The Boxer is a playful and fun-loving dog, who is also capable of communicating his feelings with his face. His twinkling black eyes show his intelligence and emotions. His face wrinkles up into expressions of curiosity, excitement, happiness, surprise, or sadness. Boxers particularly love children. They are playful and patient, but are also strong and defensive, so early obedience training is important.

Did you know?

The Boxer is a working dog developed in Germany from several other breeds, including the Bulldog and Great Dane.

It is called a Boxer because it strikes out with its front paws when it fights.

So you want to own a Boxer?

The Boxer is an alert, self-assured, and fearless dog.

The Boxer is a playful and fun-loving dog who is often called the "Peter Pan" of the dog world as they seem to maintain that youthful exuberance.

The Boxer's coat is short and only requires a quick weekly brushing.

Indicative Breed Standard

General Appearance

Great nobility, smooth-coated, medium-sized, square build, strong bone and evident, well developed muscles.


Lively, strong, loyal to owner and family, but distrustful of strangers. Obedient, friendly at play, but with guarding instinct.

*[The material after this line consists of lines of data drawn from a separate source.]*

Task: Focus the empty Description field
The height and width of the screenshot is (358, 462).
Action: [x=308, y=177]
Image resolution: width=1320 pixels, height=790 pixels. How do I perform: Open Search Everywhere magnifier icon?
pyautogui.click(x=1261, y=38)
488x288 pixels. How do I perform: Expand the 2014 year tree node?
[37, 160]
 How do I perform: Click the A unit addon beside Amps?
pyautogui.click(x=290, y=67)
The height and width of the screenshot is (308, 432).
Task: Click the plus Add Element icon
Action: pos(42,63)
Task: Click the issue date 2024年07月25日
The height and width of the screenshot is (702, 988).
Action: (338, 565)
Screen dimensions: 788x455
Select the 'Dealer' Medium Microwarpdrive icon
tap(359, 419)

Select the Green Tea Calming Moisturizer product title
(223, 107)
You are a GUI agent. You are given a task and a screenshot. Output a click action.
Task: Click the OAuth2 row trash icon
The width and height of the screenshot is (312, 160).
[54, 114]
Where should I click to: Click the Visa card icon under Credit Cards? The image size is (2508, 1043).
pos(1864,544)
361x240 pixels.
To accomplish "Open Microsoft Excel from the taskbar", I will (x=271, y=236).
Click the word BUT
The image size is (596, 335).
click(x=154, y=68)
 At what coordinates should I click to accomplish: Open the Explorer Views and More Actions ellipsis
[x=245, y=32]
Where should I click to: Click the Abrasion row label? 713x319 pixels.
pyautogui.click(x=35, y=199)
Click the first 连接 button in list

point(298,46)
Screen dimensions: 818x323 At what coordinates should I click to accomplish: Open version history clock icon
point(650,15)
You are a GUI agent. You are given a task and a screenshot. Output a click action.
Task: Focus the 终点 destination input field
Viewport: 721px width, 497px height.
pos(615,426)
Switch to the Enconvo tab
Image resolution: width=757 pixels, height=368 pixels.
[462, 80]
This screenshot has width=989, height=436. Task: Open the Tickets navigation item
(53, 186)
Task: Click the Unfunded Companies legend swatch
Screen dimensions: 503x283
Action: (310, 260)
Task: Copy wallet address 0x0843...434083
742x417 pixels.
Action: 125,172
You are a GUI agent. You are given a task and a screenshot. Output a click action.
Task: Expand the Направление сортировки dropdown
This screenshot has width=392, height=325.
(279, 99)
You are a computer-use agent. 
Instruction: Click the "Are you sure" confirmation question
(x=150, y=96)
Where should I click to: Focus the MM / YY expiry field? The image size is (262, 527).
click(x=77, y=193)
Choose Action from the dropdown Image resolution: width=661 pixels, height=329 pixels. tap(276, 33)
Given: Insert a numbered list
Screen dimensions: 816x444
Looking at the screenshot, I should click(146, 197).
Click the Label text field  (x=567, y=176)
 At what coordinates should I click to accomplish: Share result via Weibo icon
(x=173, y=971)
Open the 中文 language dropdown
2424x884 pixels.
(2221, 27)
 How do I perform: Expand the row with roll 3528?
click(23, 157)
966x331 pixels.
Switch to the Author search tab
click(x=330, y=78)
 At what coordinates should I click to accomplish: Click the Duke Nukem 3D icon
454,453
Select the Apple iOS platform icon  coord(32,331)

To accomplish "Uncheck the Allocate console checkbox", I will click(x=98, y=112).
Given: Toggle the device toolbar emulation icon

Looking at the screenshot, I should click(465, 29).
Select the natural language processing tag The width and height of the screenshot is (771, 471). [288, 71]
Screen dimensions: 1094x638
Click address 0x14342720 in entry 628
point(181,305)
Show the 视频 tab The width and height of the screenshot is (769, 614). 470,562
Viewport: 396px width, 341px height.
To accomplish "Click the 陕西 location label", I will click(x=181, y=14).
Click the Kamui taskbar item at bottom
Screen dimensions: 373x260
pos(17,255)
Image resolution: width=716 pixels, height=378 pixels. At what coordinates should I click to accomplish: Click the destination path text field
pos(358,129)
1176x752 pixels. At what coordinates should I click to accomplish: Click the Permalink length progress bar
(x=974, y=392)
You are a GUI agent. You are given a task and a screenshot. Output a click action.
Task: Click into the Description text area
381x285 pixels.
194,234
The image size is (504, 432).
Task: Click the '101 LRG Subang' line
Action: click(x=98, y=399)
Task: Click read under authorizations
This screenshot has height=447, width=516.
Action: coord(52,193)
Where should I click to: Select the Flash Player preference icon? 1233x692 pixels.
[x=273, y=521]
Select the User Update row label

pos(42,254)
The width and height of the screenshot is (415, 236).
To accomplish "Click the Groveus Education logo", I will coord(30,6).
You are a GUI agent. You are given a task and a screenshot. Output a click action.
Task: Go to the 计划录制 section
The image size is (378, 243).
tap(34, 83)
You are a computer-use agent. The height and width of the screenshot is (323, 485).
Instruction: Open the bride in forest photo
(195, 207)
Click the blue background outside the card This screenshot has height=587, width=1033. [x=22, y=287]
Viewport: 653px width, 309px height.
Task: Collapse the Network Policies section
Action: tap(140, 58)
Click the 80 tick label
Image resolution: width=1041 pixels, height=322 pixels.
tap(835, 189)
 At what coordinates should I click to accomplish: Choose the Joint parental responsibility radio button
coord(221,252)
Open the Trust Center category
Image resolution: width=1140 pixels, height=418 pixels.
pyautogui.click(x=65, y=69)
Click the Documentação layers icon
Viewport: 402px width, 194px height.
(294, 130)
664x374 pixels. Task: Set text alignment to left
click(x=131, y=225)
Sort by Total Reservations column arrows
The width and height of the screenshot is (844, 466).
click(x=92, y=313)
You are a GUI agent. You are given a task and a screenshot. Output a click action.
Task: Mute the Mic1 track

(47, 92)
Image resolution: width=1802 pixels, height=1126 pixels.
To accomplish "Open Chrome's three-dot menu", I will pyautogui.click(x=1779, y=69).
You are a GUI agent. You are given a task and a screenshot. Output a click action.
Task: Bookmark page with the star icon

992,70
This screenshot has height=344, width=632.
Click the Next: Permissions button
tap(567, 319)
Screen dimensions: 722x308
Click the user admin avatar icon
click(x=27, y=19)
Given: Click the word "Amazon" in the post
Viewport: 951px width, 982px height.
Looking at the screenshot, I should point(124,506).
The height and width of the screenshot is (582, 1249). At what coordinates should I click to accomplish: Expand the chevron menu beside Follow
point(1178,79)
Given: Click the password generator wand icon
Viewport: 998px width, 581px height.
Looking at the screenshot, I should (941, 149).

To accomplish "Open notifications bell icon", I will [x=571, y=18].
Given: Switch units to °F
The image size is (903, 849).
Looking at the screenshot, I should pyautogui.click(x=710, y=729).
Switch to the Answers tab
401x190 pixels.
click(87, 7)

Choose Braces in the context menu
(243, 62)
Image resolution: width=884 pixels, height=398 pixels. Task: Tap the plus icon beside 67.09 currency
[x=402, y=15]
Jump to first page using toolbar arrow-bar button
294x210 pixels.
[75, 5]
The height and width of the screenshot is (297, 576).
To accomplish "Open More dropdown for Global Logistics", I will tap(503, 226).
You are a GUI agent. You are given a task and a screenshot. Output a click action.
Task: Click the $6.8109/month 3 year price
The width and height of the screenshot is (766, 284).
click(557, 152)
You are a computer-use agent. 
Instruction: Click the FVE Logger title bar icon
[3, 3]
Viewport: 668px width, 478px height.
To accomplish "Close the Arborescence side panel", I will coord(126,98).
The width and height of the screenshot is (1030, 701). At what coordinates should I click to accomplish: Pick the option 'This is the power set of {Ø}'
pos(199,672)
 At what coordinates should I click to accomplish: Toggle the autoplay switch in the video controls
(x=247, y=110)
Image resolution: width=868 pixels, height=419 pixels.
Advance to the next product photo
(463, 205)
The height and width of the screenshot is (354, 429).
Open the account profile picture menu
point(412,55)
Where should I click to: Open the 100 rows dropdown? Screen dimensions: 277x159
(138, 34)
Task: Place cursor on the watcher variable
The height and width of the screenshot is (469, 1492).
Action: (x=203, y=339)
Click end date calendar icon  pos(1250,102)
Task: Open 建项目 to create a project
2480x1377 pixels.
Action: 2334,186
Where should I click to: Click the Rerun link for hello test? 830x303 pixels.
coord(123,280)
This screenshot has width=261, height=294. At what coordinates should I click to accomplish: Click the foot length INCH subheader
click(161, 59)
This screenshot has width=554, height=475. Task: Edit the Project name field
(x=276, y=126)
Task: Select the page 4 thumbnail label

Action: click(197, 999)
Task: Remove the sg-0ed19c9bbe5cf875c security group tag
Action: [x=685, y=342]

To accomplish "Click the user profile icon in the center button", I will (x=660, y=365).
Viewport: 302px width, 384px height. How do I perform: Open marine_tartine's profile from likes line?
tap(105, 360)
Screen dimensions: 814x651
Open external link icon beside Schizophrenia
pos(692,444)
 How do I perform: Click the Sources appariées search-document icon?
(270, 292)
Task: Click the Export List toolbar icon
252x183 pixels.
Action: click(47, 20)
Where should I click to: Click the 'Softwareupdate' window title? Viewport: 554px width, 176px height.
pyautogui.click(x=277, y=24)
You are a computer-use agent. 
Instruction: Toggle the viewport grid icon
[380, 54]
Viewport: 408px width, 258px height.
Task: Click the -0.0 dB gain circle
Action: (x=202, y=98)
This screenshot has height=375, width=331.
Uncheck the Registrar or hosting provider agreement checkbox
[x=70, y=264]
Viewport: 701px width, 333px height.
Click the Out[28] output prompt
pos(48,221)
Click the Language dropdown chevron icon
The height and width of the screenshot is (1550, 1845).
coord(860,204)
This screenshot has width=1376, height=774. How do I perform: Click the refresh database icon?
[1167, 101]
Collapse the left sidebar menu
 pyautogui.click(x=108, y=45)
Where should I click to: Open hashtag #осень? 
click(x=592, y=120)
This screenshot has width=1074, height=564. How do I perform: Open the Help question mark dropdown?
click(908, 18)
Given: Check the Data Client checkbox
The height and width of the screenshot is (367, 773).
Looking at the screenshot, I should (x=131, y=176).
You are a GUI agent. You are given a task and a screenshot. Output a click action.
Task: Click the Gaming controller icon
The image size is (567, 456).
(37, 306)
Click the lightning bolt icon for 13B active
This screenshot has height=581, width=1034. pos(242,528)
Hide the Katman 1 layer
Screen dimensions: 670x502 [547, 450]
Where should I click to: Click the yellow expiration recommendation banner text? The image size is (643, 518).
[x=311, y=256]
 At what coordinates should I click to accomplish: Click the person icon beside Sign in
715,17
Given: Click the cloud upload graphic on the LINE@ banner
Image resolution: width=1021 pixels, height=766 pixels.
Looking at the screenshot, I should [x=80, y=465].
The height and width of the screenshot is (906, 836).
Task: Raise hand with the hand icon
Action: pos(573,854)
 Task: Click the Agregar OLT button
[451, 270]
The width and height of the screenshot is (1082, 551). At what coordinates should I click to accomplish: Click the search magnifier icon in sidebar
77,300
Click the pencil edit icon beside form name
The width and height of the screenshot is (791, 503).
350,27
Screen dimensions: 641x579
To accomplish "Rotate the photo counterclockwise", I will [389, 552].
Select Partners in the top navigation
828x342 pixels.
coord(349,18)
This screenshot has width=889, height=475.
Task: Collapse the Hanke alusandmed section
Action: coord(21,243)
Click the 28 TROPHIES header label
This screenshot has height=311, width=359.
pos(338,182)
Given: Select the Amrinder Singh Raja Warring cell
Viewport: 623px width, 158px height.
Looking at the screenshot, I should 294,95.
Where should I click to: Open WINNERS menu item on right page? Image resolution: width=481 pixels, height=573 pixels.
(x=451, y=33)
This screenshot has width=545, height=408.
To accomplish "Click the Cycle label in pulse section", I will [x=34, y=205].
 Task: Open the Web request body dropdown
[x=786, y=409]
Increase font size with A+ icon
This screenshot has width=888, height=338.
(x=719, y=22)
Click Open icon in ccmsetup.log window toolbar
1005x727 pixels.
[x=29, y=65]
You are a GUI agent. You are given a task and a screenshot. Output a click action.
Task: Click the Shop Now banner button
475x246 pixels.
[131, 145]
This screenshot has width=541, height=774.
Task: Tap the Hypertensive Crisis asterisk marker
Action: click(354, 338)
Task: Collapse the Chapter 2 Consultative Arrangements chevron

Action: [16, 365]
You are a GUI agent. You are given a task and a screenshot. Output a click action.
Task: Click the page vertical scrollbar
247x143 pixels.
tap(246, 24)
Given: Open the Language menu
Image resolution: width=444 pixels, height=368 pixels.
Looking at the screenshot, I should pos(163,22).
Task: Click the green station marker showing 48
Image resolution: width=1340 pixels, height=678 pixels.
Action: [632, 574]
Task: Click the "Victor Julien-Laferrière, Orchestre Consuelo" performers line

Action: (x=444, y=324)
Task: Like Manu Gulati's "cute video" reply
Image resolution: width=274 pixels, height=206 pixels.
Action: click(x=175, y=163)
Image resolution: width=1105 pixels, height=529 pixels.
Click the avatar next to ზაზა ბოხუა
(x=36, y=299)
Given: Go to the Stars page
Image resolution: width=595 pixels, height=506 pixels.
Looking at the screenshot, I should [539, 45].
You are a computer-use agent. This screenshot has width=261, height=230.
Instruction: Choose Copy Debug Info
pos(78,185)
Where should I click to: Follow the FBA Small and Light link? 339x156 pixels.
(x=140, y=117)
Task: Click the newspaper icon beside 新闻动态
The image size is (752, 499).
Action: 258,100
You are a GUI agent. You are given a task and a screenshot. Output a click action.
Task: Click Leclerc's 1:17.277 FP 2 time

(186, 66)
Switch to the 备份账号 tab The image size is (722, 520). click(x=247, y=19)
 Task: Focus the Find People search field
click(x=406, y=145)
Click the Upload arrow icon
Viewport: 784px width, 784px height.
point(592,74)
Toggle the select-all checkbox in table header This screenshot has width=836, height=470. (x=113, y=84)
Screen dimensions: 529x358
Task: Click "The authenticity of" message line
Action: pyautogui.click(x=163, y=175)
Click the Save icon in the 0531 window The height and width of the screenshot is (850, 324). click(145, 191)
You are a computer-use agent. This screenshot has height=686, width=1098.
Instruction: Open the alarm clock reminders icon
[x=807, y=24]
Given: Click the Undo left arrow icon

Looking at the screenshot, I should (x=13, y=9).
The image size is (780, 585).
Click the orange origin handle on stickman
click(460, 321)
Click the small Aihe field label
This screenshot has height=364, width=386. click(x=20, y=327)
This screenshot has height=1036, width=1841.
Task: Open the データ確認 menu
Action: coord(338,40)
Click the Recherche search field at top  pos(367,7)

Equable, biddable, fearless, self-assured.

Head and Skull

Head imparts its unique individual stamp and is in proportion to body, appearing neither light nor too heavy. Skull lean without exaggerated cheek muscles. Muzzle broad, deep and powerful, never narrow, pointed, short or shallow. Balance of skull and muzzle essential, with muzzle never appearing small, viewed from any angle. Skull cleanly covered, showing no wrinkle, except when alerted. Creases present from root of nose running down sides of muzzle. Dark mask confined to muzzle, distinctly contrasting with colour of head, even when white is present. Lower jaw undershot, curving slightly upward. Upper jaw broad where attached to skull, tapering very slightly to front. Muzzle shape completed by upper lips, thick and well padded, supported by well separated canine teeth of lower jaw. Lower edge of upper lip rests on edge of lower lip, so that chin is clearly perceptible when viewed from front or side. Lower jaw never to obscure front of upper lip, neither should teeth nor tongue be visible when mouth closed. Top of skull slightly arched, not rounded, nor too flat and broad. Occiput not too pronounced. Distinct stop, bridge of nose never forced back into forehead, nor should it be downfaced. Length of muzzle measured from tip of nose to inside corner of eye is one-third length of head measured from tip of nose to occiput. Nose broad, black, slightly turned up, wide nostrils with well defined line between. Tip of nose set slightly higher than root of muzzle. Cheeks powerfully developed, never bulging.


Dark brown, forward looking, not too small, protruding or deeply set. Showing lively, intelligent expression. Dark rims with good pigmentation showing no haw.


Moderate size, thin, set wide apart on highest part of skull lying flat and close to cheek in repose, but falling forward with definite crease when alert.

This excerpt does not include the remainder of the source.